> **Assignment**:
Two lines in the data below mark the range: the one with "Gdansk, Krakow +2 (185, 2227)" and the one with "Entrevistas (553, 259)". Return both, along with every line between them, exactly.

> **Stored items**:
"""
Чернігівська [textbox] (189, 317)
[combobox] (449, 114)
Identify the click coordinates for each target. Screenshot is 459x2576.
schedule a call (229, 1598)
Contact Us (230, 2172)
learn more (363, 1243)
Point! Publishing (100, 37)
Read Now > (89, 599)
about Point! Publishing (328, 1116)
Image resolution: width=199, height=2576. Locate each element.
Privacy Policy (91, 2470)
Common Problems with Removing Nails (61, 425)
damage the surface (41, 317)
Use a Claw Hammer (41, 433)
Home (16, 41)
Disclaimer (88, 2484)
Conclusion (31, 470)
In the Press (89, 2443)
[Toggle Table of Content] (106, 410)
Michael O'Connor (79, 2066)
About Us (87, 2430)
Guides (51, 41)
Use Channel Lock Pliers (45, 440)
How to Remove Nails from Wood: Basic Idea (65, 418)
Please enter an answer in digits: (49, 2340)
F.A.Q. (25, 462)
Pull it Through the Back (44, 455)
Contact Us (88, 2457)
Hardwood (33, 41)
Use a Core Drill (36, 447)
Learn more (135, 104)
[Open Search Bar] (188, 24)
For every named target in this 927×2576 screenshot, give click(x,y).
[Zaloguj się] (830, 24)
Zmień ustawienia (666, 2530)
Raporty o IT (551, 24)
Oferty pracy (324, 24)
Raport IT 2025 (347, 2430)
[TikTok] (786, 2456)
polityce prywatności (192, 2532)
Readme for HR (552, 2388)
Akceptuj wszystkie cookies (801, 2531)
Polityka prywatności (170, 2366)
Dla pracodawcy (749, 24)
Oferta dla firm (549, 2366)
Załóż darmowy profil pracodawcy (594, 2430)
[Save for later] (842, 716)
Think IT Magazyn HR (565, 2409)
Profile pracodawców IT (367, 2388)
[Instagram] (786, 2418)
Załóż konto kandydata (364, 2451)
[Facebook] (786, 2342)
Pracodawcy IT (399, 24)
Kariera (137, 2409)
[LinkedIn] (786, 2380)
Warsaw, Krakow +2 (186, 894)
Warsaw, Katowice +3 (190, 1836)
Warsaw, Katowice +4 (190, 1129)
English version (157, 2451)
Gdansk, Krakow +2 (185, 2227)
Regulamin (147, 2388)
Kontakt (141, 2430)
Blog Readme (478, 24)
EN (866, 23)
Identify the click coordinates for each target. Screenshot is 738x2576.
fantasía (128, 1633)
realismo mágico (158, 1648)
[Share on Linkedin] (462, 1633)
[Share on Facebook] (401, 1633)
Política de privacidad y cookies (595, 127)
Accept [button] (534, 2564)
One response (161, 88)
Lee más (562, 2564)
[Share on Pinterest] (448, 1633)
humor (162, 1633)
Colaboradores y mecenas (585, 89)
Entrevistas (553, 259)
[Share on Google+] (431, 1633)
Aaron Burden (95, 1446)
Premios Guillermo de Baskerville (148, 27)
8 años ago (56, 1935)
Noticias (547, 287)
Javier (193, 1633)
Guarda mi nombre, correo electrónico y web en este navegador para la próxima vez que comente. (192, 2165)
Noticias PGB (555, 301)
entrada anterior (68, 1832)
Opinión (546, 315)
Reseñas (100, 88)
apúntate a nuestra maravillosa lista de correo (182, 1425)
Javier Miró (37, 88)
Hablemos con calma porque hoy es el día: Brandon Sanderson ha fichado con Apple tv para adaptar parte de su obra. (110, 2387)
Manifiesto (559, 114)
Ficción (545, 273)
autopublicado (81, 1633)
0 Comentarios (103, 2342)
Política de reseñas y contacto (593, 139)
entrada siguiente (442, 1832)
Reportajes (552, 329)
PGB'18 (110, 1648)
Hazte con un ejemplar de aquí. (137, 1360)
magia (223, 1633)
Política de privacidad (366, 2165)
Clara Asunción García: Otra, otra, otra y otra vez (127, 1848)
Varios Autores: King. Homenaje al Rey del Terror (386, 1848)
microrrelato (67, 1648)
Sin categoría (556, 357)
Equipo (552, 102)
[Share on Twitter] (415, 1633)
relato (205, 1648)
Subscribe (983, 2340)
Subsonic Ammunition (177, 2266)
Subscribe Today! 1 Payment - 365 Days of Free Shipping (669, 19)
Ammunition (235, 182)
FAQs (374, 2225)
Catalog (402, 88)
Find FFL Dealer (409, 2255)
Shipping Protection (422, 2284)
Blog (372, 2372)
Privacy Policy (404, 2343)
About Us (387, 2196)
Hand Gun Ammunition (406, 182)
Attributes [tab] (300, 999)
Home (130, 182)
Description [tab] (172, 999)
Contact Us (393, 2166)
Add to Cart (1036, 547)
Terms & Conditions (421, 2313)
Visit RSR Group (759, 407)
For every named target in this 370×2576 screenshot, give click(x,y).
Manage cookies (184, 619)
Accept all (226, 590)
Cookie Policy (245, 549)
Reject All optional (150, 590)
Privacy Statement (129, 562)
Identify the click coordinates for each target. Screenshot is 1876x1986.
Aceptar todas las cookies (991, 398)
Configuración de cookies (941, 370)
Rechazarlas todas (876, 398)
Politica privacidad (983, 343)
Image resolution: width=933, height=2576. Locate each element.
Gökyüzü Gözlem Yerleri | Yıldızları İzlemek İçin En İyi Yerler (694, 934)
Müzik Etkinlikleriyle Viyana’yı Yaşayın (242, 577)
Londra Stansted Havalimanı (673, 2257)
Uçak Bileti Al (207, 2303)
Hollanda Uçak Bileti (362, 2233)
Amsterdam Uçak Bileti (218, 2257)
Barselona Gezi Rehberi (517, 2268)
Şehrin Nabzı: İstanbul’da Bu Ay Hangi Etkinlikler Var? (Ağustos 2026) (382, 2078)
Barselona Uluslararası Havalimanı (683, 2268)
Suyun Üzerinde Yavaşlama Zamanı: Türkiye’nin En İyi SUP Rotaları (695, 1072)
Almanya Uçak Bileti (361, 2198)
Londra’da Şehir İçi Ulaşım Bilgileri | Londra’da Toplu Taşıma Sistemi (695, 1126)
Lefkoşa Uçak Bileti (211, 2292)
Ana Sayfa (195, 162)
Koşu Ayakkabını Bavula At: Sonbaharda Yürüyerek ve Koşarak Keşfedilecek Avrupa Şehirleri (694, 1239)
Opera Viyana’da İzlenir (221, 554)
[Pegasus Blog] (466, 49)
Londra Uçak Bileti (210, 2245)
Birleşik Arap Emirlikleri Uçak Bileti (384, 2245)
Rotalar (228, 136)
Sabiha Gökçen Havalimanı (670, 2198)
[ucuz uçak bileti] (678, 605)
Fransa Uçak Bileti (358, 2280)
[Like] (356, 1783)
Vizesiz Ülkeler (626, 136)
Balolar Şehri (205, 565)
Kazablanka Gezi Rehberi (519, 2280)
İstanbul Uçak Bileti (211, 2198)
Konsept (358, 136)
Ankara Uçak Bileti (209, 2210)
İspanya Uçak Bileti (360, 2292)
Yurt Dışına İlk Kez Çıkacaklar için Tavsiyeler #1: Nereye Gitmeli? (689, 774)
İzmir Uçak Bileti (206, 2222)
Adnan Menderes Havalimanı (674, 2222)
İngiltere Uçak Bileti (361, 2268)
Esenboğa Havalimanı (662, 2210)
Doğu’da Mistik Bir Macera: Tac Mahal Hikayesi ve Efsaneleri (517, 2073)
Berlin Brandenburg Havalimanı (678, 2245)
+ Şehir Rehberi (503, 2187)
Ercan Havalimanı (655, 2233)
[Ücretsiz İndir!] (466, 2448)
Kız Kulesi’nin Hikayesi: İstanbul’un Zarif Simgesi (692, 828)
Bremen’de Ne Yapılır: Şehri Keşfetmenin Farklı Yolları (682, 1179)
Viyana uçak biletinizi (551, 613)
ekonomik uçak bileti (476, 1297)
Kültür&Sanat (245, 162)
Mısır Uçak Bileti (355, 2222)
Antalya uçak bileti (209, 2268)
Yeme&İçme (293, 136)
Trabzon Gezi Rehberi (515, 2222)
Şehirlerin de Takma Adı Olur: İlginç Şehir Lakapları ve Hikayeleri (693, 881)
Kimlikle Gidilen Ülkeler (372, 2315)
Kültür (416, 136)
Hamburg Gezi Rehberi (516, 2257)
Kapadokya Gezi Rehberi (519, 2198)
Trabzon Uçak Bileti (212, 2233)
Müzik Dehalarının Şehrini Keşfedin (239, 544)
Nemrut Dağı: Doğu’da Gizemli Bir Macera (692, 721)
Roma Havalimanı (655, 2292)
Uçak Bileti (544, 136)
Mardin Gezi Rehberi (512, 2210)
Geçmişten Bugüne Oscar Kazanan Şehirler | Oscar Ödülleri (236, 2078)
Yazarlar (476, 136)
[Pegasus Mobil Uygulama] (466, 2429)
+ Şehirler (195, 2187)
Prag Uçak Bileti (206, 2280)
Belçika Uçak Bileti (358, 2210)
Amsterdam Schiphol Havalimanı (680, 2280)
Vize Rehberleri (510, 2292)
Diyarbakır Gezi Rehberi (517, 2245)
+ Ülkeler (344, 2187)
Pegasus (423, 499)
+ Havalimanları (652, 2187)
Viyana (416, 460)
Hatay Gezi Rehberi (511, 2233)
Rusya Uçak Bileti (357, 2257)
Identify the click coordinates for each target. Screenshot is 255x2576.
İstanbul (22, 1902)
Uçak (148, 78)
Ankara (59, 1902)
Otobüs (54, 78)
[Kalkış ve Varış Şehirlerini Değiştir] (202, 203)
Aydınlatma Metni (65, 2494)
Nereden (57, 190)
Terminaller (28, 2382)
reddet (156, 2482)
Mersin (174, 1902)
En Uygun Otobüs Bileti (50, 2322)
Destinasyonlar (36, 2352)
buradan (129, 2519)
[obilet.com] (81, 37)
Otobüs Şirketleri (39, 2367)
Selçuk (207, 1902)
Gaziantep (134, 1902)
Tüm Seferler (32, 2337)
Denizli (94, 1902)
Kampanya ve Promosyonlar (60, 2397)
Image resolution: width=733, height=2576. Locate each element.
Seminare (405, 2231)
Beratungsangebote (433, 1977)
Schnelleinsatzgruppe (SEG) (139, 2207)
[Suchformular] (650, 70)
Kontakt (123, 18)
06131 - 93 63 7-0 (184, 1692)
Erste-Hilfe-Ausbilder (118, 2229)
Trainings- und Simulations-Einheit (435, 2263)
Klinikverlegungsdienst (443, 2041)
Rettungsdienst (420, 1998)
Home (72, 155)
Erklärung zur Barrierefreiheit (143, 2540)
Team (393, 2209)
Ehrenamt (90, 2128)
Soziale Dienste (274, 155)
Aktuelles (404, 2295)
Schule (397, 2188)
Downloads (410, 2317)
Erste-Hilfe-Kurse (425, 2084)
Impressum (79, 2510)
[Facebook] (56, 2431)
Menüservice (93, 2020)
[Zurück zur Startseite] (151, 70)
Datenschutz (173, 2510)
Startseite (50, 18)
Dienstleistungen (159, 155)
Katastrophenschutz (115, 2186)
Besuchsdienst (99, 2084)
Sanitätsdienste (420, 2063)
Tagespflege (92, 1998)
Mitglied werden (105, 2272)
"""
> **Solution for this problem**:
Gdansk, Krakow +2 (185, 2227)
Regulamin (147, 2388)
Kontakt (141, 2430)
Blog Readme (478, 24)
EN (866, 23)
Identify the click coordinates for each target. Screenshot is 738x2576.
fantasía (128, 1633)
realismo mágico (158, 1648)
[Share on Linkedin] (462, 1633)
[Share on Facebook] (401, 1633)
Política de privacidad y cookies (595, 127)
Accept [button] (534, 2564)
One response (161, 88)
Lee más (562, 2564)
[Share on Pinterest] (448, 1633)
humor (162, 1633)
Colaboradores y mecenas (585, 89)
Entrevistas (553, 259)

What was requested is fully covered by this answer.